━━━ Material to process

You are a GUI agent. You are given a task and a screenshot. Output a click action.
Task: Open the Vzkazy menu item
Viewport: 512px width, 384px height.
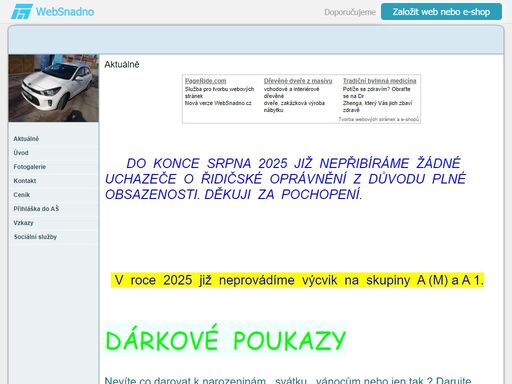(x=23, y=223)
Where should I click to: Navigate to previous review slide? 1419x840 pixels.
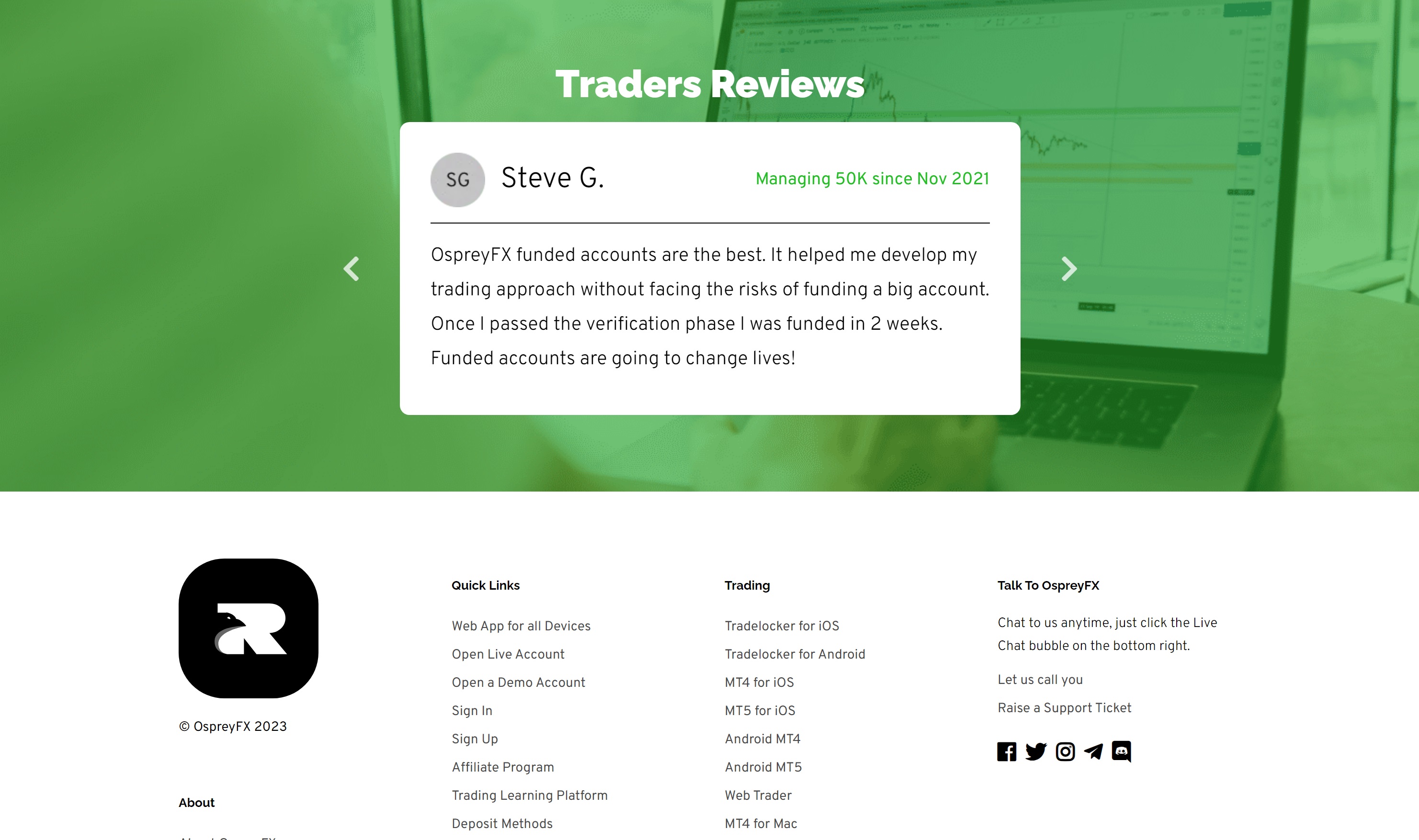point(350,267)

━━━━━━

Set the preceding data down again word for word, omitting images.

Solution to the problem.
You are a GUI agent. You are given a task and a screenshot. Output a click action.
Task: Open the Vzkazy menu item
Viewport: 512px width, 384px height.
(x=23, y=223)
Where should I click to: Navigate to previous review slide? 1419x840 pixels.
point(350,267)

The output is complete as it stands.